Gladstone Regional Council's sewerage system is designed to transfer sewage and waste-water from each home or business to the waste-water treatment plants via house drains, sewers and pumping stations.
The sewerage system is not designed to carry runoff from rainfall and can result in overflowing into other residential households.
In times of heavy rainfall, the sewerage system can become affected by the inflow of stormwater which, in turn, can have the following effects:
- The capacity of the network becomes overloaded; and
- Sewage overflows can occur.
The majority of inflow of is caused by:
- Illegal rainwater connection into the sewer network; and/or
- Landscaping that diverts stormwater into manholes or overflow relief gullies ORG).
More about Overflow Relief Gullies (ORG)
An ORG is an opening that acts as a relief point between the house drain and Council's system.
The gully trap, or what is commonly referred to as the ORG, prevents smells and overflows entering buildings. All waste water from the laundry, kitchen, bath and shower goes through pipes into the ORG.
The toilet is different as it connects separately to the main house pipe.
The ORG is located outside your house; generally in the area outside of your kitchen. The ORG should be above ground level to ensure that stormwater does not enter.
Inflow through the ORG is normally un-intentional when stormwater cannot flow away due to landscaping or other obstructions blocking the flow-path of the stormwater. The stormwater builds up around the ORG and then, when high enough, enters the network.
Residents need to be aware that any discharge of storm water into the sewer network, whether it through the ORG or connection of storm water downpipes or drainage pipes, is illegal and can result in a Council fine.
What constitutes inflow/infiltration?
Inflow/infiltration is any external source of water, stormwater or groundwater that enters the sewerage system.
Why is it a problem?
Inflow/Infiltration increases the volume of water in the sewer systems which can result in the capacity of the network being exceeded. This causes the network to overflow, resulting in environmental harm and creating risks to human health.
To fix this problem through the construction of larger pipes, pump stations and treatment plants will cost Council many millions of dollars. This is not an acceptable outcome for the ratepayers.
What do I need to do?
Owners/occupants might not always be aware that rainwater from their property is entering the sewerage system.
Previous residents might have connected rainwater pipes illegally to the network. Owners/occupiers must investigate their drainage system by:
- Checking that all downpipes discharge to the ground or to the street: This can be done by discharging water into your downpipe and seeing the point where the water flows out. If no point of discharge can be found, there might be an illegal connection.
- Inspect the area around the ORG to ensure that stormwater can flow away. Verify this during a rain event.
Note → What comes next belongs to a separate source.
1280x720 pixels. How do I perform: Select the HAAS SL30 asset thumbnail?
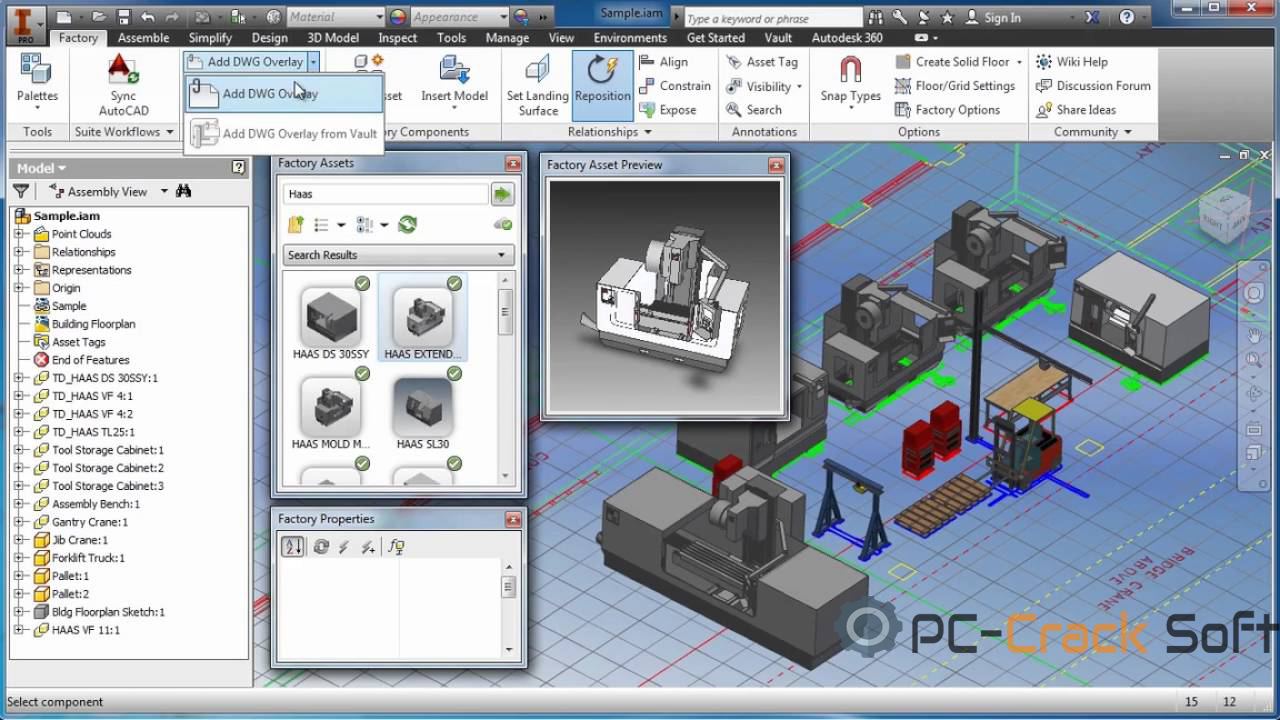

If water dams up around the ORG, adjust the landscaping or remove the obstacle.
- Please contact Council if you cannot find your ORG or if you think you might have an illegal connection.
Gladstone Regional Council is committed to reducing the incidence of illegal and inadvertent inflows into the sewerage reticulation system.
Council conducts inspection programs to identify illegal connections and the inadvertent channelling of water into the sewerage reticulation system.
Council will fine people who blatantly flaunt the law but offers an amnesty for those who seek to rectify the situation within a 30-day grace period.
Please do not wait for Council to make you aware of problems and fix them as soon as possible.
Remember that a decision to avoid warnings may result in penalties but it could directly affect your neighbour's lifestyle.